Welcome on our blog !

Dear teacher and classmates,

As explained during the English class, our project for this semester is about the exhibition "From One Revolution to Another" ("D’une revolution à l’autre"), curated by the artist Jeremy Deller at Le Palais de Tokyo. Your answers to our questionnaire showed that you would be interested in visiting this exhibition with us. This outing will take place on Friday, 12th December, 2009 at 6 pm after the class.

By the way, we can tell you more about the organization of this event. Thinking of you and guided by the original shape of the exhibition, we decided to avoid the classic “guided tour” which could be exhausting. Actually, our aim is to point some details in order that you construct your interpretation by yourself. That is why we have prepared a playful quiz that we will give you on the spot. Furthermore, we are preparing audio files, that you will be able to download in few days. These podcasts will give you more indications by our own voices.

Through this first contact by our blog, we also take the opportunity to introduce you to the way we will use it. This blog will serve as an interface between you and us. Indeed, we will post articles related to the social, historical and cultural background of this unusual exhibition. In your turn, you will have the possibility to enrich the content of the blog by writing comments, notably with your feed-back after the visit of the exhibition. It should be a productive way to share ideas. And we are sure that topics like popular culture and cultural revolution would inspire you!

We would be glad to see you in great number at Le Palais de Tokyo!

Let’s make this blog alive!

Laura, Romain, Emilie, Anna and Aurélien.

From one revolution to another : five rooms

1995-2000 Folk archive
The first room “The folk archive” is a documentary fund, collected by Jeremy Deller and Alan Kane. This is rather an ethnological collection of creative practices and tradition, some of which are really ancient. It witnesses in its own way the British popular cultural identity.

1998 - 2008 Ed Hall’s Banners
The second room presents a collection of banners painted and embroidered for different associations by Ed Hall, an architect involved in social movements. These banners tell in a particular manner the 30 last years of British history viewed by minorities and social concerns they defend. Ed Hall has selected by himself the banners which he has lent for this exhibition.

William Scott. Good Person
This section presents the William Scott’s urban planning project that would see San Francisco rebuilt as a new city named “Praise Frisco” and a series of portrait works which depict himself, his family and members of his local church. William Scott works at Creative Growth Art Centre (USA) that is an art workshop that serves a community of adult artists with mental, physical and developmental disabilities.

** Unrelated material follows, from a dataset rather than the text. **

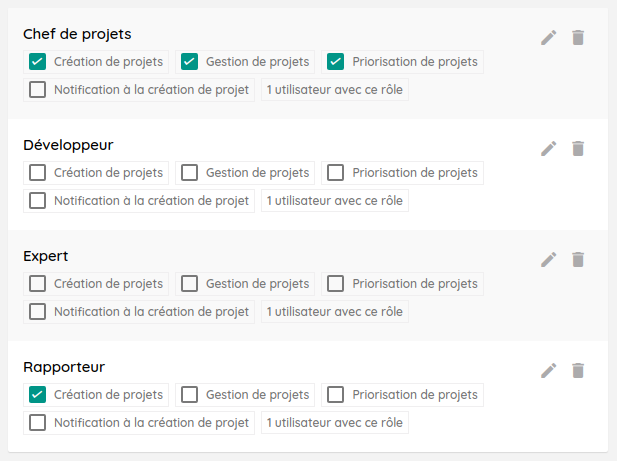Delete the Chef de projets role

coord(577,37)
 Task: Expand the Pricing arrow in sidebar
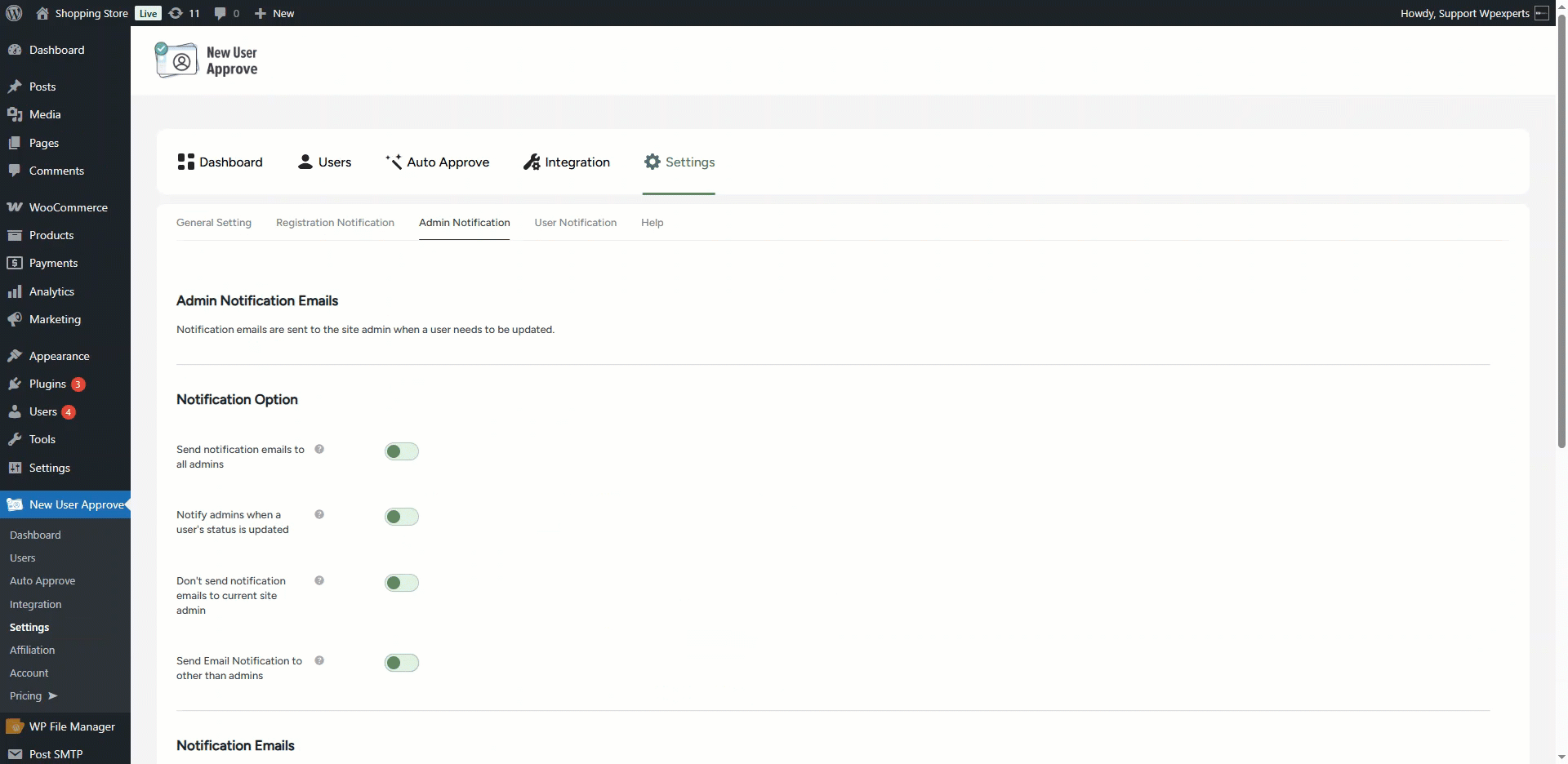(x=52, y=696)
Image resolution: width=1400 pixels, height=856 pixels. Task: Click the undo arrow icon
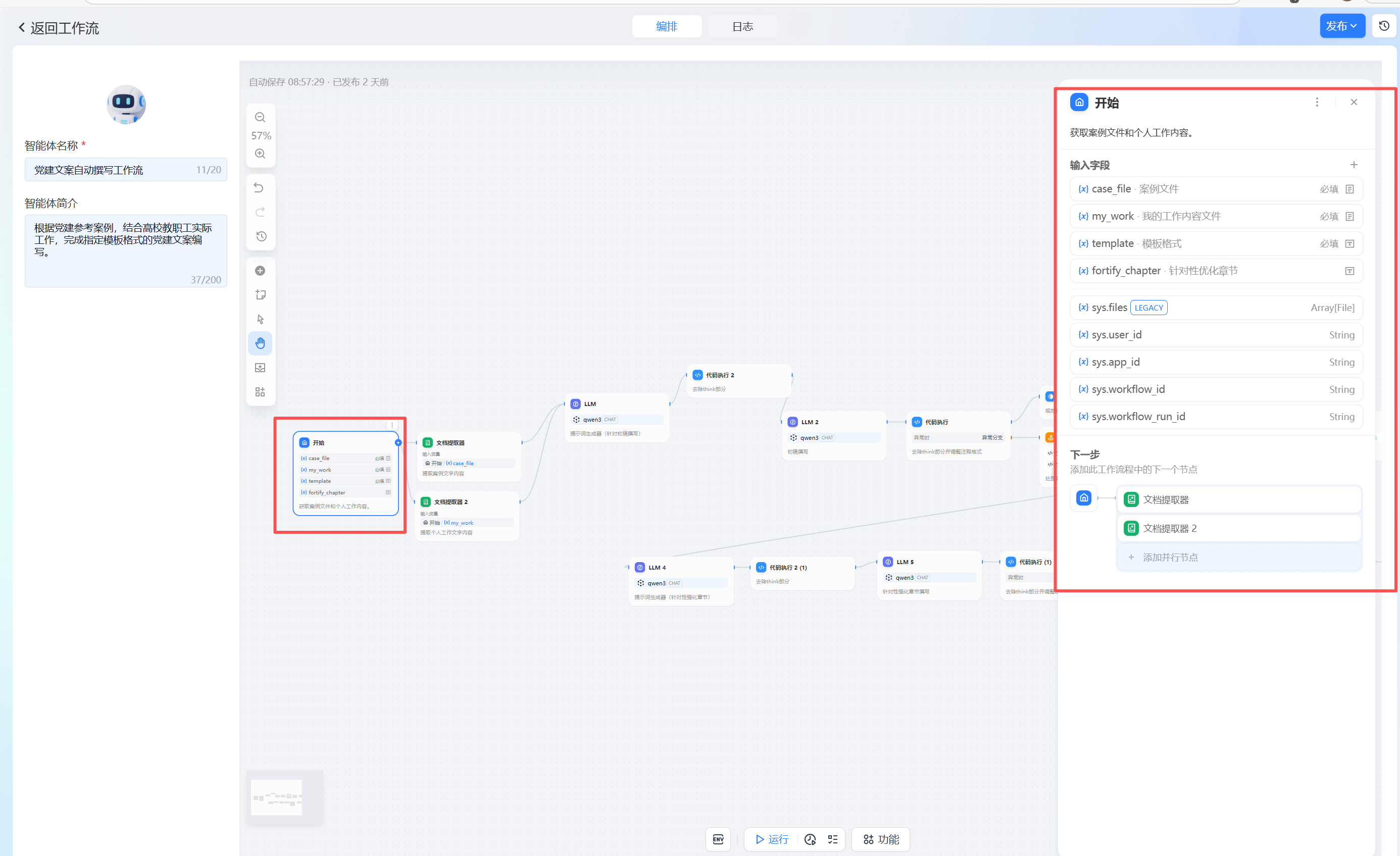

1962-2001 The beginning of the rock in France (in collaboration with Marc Touché)
Two collections are presented in this room. The first is an archive of Golf Drouot, an emblematic place for the birth of rock in France. The second collection is the archive of a rehearsal studio of an amateurish rock group Against You. Both archives are a kind of contemporary archaeology that allows determine social appurtenance of members of the group.

1917-1939 Sound in Z (Matt Price and Andrey Smirnov)
This section presents documents, photographs and visuals which are linked with archives of Theremin Centre in Moscow, a centre of researches that linked the physical aspect of acoustic and the musical sciences. The aim of this archive is to restore the history and the culture of this “artistic utopia” of 1910-1920 which was destroyed in confrontation with the soviet authorities.

1760-2008 All that is solid melts into air (with Scott King)
The title of the exposition is a citation from the Communist Manifest. This section put together a lot of objects and witnesses of the period between 1760 and 2008. Some of them are representative of the state of industrial development in Victorian Great Britain and enthusiastic artist’s attitude toward it. Another part of the documents demonstrate relations of transition and consequence that could be established between the industrial revolution and the cultural one, which is the appearance of the rock music.